What you will do: Render the lines of the material between the one containing "Screen dimensions: 998x530" and the one containing "Click the beautify", inclusive, as a JSON list of strings with one string per line. Omit any blank lines.

Input for this task:
============

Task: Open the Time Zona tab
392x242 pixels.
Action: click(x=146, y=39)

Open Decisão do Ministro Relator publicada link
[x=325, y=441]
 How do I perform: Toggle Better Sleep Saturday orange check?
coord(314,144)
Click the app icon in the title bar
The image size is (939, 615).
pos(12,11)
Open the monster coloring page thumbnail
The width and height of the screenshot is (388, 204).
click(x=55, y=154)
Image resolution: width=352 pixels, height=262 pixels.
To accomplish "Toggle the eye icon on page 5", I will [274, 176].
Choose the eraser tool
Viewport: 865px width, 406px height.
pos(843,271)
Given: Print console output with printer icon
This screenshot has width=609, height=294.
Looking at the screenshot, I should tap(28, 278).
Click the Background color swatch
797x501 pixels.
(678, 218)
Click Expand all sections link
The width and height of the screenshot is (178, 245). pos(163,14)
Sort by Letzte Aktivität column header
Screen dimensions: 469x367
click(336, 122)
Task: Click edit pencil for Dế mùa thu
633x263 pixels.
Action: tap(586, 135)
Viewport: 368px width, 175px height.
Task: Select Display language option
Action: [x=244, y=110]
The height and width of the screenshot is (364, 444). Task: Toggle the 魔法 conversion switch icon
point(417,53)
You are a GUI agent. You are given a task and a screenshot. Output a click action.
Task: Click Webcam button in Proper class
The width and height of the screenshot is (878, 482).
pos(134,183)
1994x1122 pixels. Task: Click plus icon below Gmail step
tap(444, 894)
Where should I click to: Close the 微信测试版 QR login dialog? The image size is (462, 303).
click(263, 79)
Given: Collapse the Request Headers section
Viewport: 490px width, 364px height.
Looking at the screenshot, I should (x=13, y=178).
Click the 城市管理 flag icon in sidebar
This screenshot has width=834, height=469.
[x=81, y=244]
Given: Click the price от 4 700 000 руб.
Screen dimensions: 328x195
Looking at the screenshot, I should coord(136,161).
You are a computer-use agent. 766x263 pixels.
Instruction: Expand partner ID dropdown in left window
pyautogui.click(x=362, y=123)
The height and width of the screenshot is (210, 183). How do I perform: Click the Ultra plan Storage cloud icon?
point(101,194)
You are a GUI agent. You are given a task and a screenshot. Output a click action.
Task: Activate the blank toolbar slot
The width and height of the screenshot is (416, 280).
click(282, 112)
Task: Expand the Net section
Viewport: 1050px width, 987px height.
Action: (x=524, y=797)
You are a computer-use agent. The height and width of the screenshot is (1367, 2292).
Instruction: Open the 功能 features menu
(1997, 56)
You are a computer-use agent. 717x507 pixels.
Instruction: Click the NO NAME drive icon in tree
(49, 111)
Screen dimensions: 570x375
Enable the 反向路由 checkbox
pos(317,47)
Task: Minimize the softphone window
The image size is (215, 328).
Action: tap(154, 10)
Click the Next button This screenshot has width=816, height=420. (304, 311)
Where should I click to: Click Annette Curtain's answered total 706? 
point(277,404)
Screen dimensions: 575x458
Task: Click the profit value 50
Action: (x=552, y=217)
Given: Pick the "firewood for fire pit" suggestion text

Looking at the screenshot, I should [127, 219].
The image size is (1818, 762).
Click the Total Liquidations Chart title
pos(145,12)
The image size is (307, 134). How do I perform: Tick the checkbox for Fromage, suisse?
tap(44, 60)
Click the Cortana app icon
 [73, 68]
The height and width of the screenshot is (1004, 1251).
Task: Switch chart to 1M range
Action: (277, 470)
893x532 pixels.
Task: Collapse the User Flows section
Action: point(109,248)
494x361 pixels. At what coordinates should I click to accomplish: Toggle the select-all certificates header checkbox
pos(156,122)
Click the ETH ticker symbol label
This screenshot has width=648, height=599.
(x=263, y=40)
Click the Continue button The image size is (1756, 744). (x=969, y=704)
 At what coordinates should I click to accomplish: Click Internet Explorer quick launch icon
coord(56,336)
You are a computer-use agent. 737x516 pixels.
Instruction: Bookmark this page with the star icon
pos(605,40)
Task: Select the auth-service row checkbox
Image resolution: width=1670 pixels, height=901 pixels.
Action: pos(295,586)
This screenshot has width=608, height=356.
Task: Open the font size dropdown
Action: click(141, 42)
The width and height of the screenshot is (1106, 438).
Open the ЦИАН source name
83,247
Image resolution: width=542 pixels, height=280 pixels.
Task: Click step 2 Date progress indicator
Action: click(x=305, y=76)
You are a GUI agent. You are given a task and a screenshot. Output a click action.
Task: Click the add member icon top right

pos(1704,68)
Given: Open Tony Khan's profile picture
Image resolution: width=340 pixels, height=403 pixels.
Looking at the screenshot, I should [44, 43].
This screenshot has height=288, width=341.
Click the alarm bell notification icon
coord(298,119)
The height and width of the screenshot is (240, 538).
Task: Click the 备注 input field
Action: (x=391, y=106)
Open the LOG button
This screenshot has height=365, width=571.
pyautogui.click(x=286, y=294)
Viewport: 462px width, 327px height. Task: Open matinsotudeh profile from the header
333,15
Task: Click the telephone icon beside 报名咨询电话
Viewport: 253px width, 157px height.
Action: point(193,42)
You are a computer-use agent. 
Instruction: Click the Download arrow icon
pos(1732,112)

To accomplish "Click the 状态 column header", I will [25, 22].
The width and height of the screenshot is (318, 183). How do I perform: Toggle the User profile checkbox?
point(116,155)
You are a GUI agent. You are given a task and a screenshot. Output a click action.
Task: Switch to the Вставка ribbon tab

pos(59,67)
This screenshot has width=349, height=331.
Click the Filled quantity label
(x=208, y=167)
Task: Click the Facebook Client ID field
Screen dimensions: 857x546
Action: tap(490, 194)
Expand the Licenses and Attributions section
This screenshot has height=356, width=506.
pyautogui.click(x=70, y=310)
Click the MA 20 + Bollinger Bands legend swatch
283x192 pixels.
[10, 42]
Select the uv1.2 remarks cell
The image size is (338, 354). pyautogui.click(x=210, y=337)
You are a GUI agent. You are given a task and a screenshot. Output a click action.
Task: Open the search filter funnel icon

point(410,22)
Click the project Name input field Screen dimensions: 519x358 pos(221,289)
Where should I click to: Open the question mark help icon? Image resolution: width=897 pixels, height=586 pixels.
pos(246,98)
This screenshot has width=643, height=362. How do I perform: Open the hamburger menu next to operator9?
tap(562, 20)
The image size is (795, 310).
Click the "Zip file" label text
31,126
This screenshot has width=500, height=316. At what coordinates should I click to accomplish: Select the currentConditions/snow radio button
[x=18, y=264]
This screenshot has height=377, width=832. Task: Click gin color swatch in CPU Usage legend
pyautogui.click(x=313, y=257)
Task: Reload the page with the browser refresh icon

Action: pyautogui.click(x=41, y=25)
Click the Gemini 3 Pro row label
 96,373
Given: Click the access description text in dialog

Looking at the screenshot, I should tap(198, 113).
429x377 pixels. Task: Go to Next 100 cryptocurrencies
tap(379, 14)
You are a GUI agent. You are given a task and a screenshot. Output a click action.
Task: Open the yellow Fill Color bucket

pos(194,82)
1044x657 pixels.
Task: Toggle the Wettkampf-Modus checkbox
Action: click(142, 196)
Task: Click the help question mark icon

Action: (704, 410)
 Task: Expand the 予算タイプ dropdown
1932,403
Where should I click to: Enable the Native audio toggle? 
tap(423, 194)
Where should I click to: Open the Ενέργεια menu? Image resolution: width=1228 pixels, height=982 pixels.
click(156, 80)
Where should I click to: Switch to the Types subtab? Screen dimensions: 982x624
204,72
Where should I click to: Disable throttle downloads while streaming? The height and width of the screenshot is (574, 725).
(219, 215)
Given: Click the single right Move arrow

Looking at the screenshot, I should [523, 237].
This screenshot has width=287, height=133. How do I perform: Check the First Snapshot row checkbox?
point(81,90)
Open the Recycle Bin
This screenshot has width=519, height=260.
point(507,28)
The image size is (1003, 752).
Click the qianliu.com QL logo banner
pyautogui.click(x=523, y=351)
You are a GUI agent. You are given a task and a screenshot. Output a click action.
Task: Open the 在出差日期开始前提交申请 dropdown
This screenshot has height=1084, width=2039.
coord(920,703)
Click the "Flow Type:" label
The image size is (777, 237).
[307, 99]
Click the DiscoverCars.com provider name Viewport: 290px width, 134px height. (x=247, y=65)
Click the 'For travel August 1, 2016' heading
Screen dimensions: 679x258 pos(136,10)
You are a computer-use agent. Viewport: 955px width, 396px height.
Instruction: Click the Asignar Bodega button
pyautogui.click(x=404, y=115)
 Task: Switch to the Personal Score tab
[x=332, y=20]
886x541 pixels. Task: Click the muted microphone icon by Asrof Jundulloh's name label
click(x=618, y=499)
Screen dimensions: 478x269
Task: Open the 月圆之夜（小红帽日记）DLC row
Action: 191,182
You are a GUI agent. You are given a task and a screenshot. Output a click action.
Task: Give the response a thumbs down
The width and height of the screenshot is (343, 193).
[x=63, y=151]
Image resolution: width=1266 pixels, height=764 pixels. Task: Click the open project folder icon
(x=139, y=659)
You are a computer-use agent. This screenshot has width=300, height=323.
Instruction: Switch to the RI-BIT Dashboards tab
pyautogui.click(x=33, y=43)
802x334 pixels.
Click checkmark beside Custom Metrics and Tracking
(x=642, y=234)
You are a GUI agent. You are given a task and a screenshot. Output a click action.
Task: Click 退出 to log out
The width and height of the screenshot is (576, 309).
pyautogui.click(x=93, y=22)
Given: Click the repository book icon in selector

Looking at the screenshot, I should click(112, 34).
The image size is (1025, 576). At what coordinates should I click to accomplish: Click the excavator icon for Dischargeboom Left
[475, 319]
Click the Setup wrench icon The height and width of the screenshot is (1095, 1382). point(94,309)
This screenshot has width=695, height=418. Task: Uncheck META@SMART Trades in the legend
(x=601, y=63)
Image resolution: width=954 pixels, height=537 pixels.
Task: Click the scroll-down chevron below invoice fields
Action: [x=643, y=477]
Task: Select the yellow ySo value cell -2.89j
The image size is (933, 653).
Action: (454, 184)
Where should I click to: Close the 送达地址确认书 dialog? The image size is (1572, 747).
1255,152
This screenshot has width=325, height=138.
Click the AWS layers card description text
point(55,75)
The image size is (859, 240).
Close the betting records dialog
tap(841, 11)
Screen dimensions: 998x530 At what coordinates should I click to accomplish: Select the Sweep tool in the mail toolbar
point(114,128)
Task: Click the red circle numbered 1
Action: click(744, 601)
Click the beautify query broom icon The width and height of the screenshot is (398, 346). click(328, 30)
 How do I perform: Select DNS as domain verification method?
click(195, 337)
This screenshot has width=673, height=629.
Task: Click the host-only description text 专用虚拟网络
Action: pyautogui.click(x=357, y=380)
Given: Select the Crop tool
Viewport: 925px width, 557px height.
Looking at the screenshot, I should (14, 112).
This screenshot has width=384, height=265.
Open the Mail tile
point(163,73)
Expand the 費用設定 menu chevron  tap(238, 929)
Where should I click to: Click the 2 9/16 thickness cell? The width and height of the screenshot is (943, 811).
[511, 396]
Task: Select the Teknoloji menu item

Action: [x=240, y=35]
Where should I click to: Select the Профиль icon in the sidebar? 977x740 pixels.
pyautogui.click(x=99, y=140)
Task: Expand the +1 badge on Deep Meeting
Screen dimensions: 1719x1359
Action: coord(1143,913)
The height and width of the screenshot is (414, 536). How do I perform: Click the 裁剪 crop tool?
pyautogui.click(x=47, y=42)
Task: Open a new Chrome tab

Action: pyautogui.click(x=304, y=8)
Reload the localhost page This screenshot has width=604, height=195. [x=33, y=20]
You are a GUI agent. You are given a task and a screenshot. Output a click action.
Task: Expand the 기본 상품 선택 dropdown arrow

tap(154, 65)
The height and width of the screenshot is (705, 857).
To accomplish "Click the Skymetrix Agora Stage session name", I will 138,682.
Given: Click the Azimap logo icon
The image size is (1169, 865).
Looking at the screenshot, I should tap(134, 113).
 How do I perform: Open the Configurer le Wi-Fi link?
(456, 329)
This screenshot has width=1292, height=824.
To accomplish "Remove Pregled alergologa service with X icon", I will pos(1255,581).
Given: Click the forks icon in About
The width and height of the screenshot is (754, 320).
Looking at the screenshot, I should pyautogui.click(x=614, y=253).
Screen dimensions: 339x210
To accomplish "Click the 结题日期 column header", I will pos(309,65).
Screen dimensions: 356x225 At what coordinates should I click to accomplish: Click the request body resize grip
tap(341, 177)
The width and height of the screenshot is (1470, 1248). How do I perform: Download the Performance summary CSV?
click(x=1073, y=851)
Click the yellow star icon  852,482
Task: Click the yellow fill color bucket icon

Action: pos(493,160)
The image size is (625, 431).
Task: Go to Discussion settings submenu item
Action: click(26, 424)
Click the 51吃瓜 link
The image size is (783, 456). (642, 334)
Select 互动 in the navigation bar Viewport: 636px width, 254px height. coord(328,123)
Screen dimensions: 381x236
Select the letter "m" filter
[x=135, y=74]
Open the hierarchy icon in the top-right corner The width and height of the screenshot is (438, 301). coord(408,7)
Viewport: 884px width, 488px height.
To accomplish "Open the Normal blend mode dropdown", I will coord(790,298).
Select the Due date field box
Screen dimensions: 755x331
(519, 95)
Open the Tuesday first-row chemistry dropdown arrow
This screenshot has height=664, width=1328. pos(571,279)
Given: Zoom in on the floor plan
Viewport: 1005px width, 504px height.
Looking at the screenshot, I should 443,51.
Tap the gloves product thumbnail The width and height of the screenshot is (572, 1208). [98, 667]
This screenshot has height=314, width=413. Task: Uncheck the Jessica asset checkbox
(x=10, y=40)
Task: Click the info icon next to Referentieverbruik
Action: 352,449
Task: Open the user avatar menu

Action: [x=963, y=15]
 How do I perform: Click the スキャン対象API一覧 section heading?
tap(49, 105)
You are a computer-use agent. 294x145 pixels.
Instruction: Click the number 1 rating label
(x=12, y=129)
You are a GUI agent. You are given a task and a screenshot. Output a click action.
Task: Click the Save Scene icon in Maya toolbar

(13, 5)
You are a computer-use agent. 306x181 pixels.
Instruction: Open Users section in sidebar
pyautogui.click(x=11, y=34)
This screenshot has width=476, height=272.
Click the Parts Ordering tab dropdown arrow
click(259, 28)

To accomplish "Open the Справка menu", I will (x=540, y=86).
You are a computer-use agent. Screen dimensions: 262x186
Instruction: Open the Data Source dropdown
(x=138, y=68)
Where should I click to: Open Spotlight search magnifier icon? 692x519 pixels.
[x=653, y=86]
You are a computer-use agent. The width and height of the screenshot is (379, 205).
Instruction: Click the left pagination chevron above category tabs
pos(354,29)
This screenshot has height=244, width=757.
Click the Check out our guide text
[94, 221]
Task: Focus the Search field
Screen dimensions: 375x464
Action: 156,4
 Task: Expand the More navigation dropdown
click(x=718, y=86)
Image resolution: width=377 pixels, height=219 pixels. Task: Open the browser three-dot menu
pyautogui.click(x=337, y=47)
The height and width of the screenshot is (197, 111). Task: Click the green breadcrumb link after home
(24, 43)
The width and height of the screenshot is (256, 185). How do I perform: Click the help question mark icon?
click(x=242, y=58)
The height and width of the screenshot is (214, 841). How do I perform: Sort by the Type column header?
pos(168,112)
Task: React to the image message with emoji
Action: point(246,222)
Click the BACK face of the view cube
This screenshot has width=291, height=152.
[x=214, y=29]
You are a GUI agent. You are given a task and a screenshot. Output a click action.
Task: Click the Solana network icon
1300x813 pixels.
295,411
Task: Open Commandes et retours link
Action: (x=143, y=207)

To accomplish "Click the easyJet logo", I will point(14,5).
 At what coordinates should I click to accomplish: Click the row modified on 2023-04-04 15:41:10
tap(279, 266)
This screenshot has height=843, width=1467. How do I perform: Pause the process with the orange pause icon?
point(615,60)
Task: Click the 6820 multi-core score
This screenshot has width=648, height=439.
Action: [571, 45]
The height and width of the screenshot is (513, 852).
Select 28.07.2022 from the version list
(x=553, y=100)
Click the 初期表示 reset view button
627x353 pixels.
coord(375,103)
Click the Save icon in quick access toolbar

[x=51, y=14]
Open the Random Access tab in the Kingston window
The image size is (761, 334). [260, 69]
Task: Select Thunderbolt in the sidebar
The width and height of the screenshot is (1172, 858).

============

Finished answer:
[
  "Screen dimensions: 998x530 At what coordinates should I click to accomplish: Select the Sweep tool in the mail toolbar",
  "point(114,128)",
  "Task: Click the red circle numbered 1",
  "Action: click(744, 601)",
  "Click the beautify query broom icon The width and height of the screenshot is (398, 346). click(328, 30)"
]